A sales comparable or “sales comp” is the documented sale price, terms, and other pertinent information for the sale of a specific parcel of real property. For a sales comp to be effective, it should be as close as possible in geographic location, size, condition, and construction to the subject property. It should also be as recent as possible.

Sales comparables can generally be obtained from the country recorder in the county where the property is located, the county property tax database, a local title insurance company’s title plant, and/or a local Multiple Listing Service (MLS) database. Many title insurance companies will perform customer service work for real estate agents at no charge. The title information generated from computerized databases is usually fairly accurate and tends to make sales comparables easy to locate.

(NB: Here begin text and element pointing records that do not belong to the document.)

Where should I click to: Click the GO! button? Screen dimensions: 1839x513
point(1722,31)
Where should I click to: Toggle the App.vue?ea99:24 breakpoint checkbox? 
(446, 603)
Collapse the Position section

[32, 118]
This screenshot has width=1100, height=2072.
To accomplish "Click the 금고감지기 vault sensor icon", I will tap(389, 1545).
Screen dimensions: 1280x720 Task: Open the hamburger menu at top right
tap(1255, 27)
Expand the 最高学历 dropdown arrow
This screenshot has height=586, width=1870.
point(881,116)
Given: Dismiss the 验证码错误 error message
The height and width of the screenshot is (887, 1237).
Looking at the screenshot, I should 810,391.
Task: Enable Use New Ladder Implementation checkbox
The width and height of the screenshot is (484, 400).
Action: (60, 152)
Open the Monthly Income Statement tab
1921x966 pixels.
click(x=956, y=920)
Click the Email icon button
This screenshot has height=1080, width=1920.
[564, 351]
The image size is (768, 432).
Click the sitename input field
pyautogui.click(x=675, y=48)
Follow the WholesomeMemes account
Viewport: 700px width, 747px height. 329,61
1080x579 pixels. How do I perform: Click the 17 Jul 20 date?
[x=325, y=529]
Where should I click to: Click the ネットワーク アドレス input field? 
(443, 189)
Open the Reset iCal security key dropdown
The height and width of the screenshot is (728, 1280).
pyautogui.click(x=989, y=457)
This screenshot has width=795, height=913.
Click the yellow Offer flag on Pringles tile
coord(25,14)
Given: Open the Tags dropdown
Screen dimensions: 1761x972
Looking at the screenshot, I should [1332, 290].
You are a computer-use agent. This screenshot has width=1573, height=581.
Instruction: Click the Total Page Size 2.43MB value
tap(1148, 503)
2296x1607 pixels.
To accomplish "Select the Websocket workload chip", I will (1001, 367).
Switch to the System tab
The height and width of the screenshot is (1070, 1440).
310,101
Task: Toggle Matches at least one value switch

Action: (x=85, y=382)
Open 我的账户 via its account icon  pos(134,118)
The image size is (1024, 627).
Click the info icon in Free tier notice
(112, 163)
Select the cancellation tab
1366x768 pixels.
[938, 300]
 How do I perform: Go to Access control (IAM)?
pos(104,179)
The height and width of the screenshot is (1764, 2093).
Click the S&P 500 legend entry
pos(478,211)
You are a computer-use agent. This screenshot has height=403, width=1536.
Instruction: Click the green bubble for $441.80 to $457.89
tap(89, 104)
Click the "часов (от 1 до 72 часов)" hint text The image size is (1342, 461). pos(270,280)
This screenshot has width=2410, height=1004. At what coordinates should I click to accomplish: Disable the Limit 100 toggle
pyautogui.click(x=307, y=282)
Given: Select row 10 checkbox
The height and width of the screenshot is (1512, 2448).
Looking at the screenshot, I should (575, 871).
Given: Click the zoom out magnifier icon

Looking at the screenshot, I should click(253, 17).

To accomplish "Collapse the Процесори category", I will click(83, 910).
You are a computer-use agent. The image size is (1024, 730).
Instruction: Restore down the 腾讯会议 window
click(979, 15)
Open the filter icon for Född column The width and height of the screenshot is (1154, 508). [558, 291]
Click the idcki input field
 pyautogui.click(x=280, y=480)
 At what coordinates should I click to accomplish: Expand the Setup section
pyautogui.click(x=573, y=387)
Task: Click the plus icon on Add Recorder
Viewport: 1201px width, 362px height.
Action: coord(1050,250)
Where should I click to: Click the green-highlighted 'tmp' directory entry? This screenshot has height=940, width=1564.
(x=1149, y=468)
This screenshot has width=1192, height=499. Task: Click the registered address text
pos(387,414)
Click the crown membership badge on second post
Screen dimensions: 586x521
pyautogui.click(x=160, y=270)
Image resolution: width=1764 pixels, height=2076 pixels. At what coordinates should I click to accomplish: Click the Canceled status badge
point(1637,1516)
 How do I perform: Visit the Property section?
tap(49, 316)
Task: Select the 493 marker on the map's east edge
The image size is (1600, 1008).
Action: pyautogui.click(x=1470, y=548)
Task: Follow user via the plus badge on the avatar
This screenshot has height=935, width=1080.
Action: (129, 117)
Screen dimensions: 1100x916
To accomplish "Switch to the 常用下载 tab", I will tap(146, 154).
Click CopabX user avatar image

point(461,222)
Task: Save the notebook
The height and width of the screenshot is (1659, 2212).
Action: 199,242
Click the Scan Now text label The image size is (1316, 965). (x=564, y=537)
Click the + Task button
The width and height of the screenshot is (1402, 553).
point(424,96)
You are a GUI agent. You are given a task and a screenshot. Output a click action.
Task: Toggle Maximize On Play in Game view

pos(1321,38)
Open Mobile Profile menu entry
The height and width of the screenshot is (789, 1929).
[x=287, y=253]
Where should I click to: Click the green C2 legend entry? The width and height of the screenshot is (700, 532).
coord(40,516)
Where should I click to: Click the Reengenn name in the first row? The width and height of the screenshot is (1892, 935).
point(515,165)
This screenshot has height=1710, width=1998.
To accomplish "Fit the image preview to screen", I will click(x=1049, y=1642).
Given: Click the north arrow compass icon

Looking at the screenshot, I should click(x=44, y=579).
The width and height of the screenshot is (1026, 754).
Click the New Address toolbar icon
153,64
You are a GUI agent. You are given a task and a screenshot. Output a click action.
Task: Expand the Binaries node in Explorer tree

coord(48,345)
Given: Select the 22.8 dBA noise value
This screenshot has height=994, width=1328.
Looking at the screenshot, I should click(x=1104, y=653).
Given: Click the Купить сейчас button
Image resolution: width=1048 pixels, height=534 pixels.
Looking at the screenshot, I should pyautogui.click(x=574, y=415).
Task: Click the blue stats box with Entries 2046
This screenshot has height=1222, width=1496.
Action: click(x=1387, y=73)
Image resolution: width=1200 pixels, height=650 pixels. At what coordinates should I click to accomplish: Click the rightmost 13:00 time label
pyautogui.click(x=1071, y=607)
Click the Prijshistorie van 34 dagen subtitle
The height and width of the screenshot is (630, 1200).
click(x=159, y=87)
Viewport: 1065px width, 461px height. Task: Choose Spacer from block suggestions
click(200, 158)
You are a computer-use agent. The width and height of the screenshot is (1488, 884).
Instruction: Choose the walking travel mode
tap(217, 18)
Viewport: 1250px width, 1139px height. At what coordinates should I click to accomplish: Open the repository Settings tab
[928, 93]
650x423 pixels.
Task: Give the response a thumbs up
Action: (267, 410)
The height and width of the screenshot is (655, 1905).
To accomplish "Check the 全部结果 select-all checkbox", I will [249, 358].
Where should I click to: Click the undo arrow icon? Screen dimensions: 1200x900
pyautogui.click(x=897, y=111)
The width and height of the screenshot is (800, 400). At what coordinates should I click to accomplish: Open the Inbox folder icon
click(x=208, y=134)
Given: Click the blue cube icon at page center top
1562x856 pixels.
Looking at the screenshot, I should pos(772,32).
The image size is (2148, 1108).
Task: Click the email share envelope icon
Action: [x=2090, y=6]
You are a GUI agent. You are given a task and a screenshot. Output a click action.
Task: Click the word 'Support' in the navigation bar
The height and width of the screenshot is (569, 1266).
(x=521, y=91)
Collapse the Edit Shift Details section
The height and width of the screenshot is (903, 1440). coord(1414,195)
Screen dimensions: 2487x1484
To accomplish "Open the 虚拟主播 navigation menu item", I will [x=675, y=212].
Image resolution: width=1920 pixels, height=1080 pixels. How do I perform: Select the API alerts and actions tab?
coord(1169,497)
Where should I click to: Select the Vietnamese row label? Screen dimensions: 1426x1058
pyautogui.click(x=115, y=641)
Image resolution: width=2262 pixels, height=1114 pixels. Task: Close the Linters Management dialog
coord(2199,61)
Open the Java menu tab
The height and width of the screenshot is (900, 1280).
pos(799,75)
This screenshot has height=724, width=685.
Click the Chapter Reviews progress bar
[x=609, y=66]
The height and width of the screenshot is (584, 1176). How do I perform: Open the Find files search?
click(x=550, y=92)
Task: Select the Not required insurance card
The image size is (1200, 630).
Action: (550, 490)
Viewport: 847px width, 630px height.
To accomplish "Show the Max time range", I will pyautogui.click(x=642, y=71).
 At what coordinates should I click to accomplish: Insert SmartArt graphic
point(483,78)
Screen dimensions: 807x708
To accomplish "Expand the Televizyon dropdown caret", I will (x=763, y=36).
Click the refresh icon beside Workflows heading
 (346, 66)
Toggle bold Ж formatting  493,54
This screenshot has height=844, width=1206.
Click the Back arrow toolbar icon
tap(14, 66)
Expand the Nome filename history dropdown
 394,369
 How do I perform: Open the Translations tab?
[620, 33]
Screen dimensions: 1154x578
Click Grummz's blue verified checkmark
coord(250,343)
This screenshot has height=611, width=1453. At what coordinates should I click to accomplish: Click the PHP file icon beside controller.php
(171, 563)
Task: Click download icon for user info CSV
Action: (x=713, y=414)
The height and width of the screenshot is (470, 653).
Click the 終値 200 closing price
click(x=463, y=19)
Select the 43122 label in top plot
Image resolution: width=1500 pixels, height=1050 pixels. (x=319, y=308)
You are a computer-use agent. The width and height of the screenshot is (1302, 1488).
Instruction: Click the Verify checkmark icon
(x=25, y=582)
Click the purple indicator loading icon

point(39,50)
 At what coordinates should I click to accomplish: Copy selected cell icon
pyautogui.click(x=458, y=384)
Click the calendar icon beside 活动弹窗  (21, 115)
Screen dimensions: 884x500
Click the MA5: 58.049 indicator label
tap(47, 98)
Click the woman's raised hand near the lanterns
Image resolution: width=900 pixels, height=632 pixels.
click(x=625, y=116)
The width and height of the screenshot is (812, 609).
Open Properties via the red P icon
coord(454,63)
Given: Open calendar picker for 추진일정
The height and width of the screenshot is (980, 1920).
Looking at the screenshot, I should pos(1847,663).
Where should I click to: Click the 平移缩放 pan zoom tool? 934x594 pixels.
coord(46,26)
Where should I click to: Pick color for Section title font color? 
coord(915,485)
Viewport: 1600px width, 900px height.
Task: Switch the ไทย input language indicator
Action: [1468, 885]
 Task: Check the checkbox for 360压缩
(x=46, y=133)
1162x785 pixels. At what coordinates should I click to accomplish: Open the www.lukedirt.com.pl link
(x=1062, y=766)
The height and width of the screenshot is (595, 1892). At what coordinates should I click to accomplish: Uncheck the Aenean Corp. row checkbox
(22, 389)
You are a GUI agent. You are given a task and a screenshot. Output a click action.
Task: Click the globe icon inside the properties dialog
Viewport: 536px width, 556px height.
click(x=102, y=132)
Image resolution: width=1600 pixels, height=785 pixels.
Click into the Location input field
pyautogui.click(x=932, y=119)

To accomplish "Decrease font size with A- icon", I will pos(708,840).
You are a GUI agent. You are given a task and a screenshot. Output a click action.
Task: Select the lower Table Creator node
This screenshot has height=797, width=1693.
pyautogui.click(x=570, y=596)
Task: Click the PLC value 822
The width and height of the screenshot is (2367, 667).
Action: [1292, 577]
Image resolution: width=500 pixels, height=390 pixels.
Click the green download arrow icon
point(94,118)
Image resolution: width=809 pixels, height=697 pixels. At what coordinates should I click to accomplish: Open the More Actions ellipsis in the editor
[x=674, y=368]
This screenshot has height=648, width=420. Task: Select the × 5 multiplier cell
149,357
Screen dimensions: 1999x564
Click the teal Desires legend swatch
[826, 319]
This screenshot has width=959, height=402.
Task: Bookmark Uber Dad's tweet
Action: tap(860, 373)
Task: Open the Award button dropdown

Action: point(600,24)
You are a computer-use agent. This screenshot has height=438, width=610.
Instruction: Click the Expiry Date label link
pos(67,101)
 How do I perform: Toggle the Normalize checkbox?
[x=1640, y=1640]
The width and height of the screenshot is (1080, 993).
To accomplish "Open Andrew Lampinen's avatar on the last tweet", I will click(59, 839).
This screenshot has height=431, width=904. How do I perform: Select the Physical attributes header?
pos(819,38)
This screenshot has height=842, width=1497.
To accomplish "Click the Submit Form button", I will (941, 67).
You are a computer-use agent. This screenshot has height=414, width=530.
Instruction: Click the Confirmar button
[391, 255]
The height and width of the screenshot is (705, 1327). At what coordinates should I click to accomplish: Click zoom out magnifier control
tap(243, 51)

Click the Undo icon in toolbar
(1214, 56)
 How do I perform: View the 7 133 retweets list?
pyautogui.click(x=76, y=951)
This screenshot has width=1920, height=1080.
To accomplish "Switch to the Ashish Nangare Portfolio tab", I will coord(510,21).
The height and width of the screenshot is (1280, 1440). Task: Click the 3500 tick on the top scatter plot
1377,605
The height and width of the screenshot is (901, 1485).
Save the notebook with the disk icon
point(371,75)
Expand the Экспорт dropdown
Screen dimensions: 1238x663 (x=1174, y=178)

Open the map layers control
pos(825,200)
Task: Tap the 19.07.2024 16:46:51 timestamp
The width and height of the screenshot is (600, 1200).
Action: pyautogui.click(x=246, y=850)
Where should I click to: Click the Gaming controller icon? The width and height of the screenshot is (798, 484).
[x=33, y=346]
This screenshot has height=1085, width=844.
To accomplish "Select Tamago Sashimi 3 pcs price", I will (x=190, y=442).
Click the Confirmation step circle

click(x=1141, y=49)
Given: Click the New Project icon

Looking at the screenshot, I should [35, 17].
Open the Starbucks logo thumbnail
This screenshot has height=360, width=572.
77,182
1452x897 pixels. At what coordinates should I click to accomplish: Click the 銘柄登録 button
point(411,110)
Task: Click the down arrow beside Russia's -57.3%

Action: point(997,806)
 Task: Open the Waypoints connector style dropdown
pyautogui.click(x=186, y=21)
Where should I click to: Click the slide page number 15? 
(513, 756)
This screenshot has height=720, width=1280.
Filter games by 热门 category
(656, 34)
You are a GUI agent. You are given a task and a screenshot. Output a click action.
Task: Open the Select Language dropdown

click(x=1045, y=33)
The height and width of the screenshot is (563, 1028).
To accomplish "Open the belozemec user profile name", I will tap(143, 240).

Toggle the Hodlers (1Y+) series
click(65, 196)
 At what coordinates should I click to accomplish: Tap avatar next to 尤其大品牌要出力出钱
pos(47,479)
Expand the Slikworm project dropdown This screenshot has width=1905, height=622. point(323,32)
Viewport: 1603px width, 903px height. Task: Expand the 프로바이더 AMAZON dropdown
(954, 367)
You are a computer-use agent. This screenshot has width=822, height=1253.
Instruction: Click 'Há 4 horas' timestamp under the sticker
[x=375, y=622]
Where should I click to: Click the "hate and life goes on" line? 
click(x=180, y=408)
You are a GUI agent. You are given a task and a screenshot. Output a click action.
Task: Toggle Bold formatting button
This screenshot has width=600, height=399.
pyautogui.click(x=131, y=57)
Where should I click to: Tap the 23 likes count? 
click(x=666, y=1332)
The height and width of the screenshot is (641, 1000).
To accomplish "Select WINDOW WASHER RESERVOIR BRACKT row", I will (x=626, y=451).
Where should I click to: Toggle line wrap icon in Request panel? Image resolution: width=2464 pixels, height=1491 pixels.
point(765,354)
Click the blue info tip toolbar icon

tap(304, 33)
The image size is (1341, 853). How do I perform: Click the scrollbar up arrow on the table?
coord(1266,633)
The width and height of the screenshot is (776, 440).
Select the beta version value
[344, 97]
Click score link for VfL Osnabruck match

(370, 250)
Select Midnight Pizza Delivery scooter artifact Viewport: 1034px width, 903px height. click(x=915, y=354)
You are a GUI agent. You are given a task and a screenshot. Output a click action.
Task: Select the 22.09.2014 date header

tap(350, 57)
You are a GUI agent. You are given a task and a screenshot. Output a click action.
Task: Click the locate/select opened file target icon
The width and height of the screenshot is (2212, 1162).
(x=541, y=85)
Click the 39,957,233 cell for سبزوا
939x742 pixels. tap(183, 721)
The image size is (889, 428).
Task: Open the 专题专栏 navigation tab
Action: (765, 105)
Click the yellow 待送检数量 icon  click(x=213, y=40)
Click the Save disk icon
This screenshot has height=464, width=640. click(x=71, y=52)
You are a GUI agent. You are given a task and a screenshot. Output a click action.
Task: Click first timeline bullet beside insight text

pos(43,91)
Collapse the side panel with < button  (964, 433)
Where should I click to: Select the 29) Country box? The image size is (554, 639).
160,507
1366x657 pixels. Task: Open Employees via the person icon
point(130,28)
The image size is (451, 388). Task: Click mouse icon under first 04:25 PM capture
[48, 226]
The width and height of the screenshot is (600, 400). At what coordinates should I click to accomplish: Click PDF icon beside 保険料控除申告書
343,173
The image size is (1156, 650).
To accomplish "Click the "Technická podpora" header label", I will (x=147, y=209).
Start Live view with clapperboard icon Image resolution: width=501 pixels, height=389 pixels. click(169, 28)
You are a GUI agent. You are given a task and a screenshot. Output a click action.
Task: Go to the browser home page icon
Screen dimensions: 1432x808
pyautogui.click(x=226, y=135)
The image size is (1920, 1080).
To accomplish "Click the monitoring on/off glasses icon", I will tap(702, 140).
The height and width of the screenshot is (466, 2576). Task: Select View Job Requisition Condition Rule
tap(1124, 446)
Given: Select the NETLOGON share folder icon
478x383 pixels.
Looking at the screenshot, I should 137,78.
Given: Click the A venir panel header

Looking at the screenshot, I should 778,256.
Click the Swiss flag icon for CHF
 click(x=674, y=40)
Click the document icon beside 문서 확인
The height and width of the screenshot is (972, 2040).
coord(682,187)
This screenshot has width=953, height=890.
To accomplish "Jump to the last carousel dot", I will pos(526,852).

A real estate investor usually bases sales price on the market data appraisal method, which uses sales comparables. The income approach is generally not appropriate for use with single-family income properties. This is because a real estate investor is usually competing with owner-occupied buyers who have different financing terms and psychological motivations for purchasing a single-family home than real estate investors. When a real estate investor sells a single-family home at the end of his holding period, he most likely will sell it to an owner-occupied buyer who can and will pay more money for the property than another real estate investor.

Owner-occupied homebuyers are usually buying on emotion and generally have lower interest rates and higher loan-to-value ratios than real estate investors. For these reasons, they can and will pay more money for a single-family home than a real estate investor who is not emotional and is looking at the property strictly as an investment vehicle.

A tax record search will verify that the represented owner REALLY is the owner of the property. A preliminary title report will provide more extensive title information than a tax record search for the owner(s) of a property.